Server upgrade in progress

CHG-2026-Q2-04 runbook · ops-2026-Q2-04 · rev 7

We're applying a planned hardware upgrade to the primary application tier. The site is temporarily offline. This page is generated from the active runbook by our operations tooling — every line of it reflects the current state of the upgrade.

6
hosts in scope
2
hosts done
1
host running
~ 65m
eta remaining

What we're doing

Host matrix

HostStageStartedStatus
app-01boot · verify · re-enable02:01 UTChealthy
app-02boot · verify · re-enable02:34 UTChealthy
app-03install firmware03:08 UTCin progress
app-04queuedqueued
app-05queuedqueued
app-06queuedqueued

Step-by-step plan (per host)

  1. drain workloads via load balancer, wait for connections < 5
  2. snapshot persistent volumes, verify hash on storage controller
  3. install firmware blob (cobaltspire-x22-rev-c.bin)
  4. swap kernel image to 6.6.32-lts, regenerate initramfs
  5. reboot host, wait for SSH on management network
  6. verify /healthz 200 OK for three consecutive ticks (15s apart)
  7. run smoke tests: postgres replication lag, NATS round-trip, TLS handshake
  8. re-enable traffic at the load balancer, ramp 10% → 100% over 6 minutes
  9. watch dashboards for 10 minutes, alert on regression

Customer impact

The web frontend, API and admin tools return 503 for the duration of the work. Background jobs and email are queued and will process automatically once the cluster is healthy. SSO logins federate to a read-only follower so existing tokens keep working for read-only operations.

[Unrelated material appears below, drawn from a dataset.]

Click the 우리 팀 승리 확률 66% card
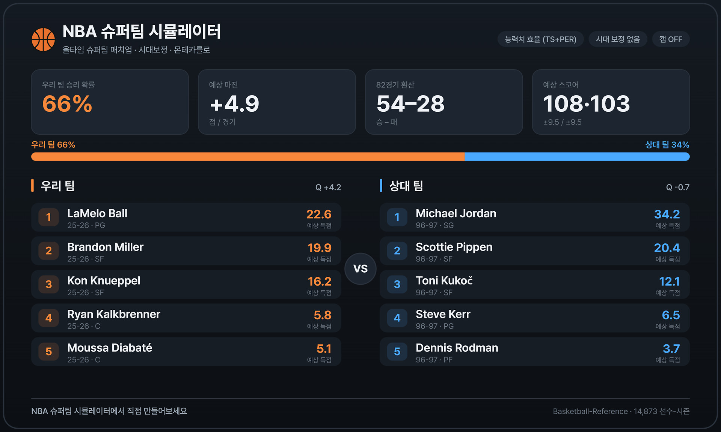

Estimated time to recovery: 60–90 minutes. We do not expect any data loss; snapshots have been taken for every host and verified by the storage controller.

Rollback plan

If smoke tests fail or replication lag exceeds 30 seconds at the end of a host upgrade, the runbook executes:

$ ./rollback.sh --host app-03 --to revision app-03-pre-2026-q2-04
→ boot previous kernel from grub fallback entry
→ restore firmware to cobaltspire-s12-rev-b.bin
→ rejoin host to cluster as a follower
→ alert on-call ops, page secondary on-call
A full rollback restores the cluster to the previous generation within ~12 minutes per host. Customer data is never at risk during rollback; only the new firmware and kernel are reverted.

Status pings

CheckLatestTrend
healthz (app-01)200steady
healthz (app-02)200steady
healthz (app-03)no routeexpected (rebooting)
postgres lag0.4 ssteady
NATS round-trip1.6 mssteady
tls handshake p9542 msimproving
cdn hit ratio0.94steady

FAQ

Why is this happening during the day?

The new storage generation requires firmware that only takes effect on a cold reboot. Our maintenance window for this region is 02:00–04:00 UTC, which is the early hours for European customers and late evening for North American ones — the lowest-traffic slot we can pick.

Will I lose draft data?

No. Drafts autosave every 90 seconds to an independent durable store and are decoupled from the main API tier. They'll be there when you sign back in.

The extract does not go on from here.